So, court mandated blog time. Leggo.

These first two months of the semester sort of bring into sharp detail this mountain of shit that suddenly needs to get done on the day-to-day – obligations being born from the absolute paradise of nothingness that was my summer break. But everyone goes through that transition, right? You pry yourself off of the habit of waking up close to noon, having unhealthy brunch because of pure convenience, and being well acquainted with a well-rested state and get back to plugging away at life. It’s one of the most natural things in the world – leaves falling from trees. But for a lot of people I know, the slog drags out a little more than they’d like, and all of a sudden, they freeze. Life can only stay on the back burner for so long, and the first two months of fall often bring it back into focus at a startling rate, especially for people still out there trying to get that degree or build that portfolio.
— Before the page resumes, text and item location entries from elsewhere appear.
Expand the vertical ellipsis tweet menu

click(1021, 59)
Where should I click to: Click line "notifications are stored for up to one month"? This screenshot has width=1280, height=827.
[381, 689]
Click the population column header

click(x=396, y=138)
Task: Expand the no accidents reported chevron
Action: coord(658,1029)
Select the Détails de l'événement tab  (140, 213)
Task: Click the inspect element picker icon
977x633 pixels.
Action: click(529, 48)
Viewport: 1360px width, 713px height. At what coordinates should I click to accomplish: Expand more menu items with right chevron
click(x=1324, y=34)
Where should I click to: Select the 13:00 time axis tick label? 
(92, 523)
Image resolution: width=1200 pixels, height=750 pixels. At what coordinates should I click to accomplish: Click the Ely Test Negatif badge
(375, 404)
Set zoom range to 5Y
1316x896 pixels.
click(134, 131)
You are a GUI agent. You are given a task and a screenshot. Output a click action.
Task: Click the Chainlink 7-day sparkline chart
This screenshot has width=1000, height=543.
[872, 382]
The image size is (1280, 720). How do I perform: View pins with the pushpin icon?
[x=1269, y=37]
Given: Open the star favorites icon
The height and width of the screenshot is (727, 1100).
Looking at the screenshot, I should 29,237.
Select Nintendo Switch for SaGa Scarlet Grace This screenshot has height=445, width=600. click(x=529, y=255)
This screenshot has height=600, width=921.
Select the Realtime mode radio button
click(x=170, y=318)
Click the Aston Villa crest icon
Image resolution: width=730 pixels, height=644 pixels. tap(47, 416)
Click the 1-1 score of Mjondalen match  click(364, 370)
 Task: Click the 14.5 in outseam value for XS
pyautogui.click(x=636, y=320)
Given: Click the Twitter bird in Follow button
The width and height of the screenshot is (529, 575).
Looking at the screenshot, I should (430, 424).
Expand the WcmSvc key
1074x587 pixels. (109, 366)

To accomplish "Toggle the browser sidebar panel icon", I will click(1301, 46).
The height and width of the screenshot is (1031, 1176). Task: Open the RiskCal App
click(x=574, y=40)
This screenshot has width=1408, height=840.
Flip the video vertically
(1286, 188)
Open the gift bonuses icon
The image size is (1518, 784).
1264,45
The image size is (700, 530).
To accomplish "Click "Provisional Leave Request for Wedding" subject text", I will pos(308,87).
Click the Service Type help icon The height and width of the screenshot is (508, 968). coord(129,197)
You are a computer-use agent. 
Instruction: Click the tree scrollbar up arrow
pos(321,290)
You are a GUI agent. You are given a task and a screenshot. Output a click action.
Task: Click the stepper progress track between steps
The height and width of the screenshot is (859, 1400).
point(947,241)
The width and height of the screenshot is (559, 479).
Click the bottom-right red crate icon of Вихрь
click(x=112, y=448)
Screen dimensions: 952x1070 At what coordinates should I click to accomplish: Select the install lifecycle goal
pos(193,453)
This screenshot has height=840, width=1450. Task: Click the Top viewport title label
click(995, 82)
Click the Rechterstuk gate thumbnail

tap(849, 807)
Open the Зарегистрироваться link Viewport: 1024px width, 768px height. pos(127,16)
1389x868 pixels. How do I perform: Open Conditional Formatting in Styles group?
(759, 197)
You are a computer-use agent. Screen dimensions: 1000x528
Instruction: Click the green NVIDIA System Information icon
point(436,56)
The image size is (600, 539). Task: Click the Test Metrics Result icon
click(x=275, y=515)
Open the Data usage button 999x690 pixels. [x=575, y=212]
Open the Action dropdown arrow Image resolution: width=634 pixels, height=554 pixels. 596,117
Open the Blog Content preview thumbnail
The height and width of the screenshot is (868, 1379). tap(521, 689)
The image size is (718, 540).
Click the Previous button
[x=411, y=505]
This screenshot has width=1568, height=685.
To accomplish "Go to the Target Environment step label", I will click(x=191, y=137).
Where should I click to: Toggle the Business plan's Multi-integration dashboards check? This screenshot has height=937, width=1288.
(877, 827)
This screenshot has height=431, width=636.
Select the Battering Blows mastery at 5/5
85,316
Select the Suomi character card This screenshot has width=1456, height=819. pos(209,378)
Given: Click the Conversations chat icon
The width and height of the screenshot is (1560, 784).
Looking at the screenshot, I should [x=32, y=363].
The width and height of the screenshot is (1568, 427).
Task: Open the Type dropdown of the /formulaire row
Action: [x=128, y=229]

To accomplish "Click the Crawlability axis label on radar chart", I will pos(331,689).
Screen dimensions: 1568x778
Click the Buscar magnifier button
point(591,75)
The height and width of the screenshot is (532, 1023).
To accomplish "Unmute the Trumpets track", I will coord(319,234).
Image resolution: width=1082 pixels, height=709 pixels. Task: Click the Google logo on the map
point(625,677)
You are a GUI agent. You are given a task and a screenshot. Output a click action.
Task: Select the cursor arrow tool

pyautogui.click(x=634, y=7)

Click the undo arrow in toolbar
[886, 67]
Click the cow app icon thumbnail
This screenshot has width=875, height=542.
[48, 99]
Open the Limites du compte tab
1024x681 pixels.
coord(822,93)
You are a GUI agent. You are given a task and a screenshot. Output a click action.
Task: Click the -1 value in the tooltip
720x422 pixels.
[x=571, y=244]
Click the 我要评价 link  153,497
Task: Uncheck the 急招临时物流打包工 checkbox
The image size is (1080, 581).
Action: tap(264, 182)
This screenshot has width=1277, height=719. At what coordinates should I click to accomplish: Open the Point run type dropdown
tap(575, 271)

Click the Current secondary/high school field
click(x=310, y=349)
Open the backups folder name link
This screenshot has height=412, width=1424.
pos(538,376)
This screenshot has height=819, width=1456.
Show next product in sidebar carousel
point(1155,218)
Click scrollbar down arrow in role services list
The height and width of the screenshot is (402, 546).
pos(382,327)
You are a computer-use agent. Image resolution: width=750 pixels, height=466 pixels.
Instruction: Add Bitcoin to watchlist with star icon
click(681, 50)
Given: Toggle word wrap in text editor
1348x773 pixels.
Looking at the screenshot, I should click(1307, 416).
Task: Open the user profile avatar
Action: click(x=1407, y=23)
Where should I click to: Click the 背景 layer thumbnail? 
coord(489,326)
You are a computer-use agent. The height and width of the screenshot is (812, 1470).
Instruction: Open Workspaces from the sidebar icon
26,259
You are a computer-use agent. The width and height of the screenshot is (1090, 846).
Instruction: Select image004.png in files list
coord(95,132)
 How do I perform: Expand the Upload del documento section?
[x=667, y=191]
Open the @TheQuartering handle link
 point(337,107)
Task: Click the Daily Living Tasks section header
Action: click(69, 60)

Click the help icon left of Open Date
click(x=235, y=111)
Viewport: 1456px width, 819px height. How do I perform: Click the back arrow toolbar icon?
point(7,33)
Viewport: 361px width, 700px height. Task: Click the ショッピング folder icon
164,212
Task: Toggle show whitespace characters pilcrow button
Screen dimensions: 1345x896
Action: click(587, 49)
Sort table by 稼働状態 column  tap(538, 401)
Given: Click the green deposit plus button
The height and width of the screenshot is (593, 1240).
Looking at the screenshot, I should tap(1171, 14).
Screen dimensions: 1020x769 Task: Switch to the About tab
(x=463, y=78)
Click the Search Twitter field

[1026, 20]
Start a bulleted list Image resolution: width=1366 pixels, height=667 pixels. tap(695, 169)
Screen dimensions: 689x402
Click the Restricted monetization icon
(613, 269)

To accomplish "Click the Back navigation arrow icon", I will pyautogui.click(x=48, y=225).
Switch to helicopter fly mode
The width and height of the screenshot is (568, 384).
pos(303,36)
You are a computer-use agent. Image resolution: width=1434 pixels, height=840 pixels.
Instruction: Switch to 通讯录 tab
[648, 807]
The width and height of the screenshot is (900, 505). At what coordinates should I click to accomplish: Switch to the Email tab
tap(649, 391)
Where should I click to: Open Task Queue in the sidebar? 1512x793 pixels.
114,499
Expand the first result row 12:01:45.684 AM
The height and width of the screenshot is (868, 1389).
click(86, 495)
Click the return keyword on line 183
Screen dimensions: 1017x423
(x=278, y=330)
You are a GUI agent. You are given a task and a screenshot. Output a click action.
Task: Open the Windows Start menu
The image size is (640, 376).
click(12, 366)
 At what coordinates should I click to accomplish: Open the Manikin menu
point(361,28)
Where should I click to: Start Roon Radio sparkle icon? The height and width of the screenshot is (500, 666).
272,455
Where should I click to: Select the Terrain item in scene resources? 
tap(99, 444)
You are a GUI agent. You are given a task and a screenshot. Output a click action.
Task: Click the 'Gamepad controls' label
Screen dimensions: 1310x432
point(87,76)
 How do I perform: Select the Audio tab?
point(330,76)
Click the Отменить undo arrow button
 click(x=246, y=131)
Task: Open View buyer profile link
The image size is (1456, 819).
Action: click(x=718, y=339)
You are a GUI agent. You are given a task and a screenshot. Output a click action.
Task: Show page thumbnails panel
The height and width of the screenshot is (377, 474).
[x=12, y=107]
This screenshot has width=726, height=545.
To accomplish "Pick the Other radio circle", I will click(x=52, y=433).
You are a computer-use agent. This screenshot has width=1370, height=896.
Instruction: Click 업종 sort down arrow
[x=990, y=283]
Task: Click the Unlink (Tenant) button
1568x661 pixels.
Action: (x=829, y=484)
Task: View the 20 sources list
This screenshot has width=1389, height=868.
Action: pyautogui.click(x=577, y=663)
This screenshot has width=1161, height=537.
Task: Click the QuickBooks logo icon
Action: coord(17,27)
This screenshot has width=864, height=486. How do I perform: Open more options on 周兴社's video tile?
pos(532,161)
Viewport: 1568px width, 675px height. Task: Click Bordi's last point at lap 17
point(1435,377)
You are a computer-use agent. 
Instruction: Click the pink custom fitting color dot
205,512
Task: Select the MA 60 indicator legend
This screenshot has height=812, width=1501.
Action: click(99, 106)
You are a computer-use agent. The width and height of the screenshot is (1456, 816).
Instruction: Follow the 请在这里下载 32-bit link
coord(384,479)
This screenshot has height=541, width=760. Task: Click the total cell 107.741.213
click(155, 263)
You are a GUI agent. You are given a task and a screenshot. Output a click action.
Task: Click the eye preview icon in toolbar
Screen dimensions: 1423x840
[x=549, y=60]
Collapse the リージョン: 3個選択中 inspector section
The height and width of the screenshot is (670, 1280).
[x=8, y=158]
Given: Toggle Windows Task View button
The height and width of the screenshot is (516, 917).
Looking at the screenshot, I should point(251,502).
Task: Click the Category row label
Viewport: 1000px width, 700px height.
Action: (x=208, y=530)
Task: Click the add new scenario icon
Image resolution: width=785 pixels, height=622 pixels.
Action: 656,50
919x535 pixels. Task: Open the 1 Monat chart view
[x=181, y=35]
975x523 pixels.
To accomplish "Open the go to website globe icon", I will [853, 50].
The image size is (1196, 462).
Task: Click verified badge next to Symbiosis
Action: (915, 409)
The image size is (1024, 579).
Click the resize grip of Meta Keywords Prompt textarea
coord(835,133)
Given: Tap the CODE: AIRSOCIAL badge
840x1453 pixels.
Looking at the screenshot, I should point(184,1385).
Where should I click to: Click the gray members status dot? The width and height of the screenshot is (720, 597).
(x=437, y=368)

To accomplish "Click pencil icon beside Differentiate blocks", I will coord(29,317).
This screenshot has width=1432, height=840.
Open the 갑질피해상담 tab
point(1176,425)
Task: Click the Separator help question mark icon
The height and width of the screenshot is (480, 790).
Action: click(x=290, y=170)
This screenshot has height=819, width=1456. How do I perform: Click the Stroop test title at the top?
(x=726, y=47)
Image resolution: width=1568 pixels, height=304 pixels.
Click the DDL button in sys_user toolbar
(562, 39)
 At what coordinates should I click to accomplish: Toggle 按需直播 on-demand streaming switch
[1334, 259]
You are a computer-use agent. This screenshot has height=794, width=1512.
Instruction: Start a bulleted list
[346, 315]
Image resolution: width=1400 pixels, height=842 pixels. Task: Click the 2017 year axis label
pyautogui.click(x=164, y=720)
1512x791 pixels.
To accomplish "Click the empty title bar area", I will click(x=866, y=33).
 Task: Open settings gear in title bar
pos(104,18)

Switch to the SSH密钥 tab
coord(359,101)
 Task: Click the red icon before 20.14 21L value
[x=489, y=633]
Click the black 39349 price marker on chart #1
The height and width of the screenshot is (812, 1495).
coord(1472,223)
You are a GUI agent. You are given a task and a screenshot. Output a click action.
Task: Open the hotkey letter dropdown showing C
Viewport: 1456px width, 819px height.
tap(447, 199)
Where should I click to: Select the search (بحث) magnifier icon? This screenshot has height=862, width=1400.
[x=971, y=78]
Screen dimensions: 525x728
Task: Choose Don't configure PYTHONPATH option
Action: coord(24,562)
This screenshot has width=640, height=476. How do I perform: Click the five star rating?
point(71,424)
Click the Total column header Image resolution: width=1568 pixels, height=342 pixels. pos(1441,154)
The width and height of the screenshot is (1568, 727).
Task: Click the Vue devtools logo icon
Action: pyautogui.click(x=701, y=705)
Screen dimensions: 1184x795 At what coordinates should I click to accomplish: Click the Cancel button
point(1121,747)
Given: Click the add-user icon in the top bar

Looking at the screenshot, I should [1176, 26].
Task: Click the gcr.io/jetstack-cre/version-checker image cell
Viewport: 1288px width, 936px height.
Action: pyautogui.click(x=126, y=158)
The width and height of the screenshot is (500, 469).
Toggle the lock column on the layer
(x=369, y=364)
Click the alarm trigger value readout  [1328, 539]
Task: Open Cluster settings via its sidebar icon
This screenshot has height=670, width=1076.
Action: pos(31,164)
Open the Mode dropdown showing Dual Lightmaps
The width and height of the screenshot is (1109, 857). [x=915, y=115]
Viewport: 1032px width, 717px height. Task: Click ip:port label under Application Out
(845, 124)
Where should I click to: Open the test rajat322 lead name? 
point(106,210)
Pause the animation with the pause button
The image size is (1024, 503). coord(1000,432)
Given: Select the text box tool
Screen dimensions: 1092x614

You go from ease to crunch time what feels like a matter of minutes, and it’s easy to feel aimless. Lost.

Believe me, you’re not alone there.

It’s like dreadfully slow asphyxiation – air getting more and more precious as the deadlines and obligations mount, and you get more and more buried in whatever you need to devote your time to. The comparison of the now to the then makes you feel even more buried, more stifled, more suppressed.


It’s an overly simplified solution, and you may thing that it doesn’t even come close to cutting you lose of whatever’s keeping you down, but breathe. If it doesn’t pull you out, it’ll start to tug at those knots at the very least. Fixate on the fact that you’ve made it up until now – and that’s no small matter. What’s one more page? Or two? Or ten?

Despite what people may think of it, life was will be is good.

So take a breath. One big one. In and then out.

And I’ll see you tomorrow.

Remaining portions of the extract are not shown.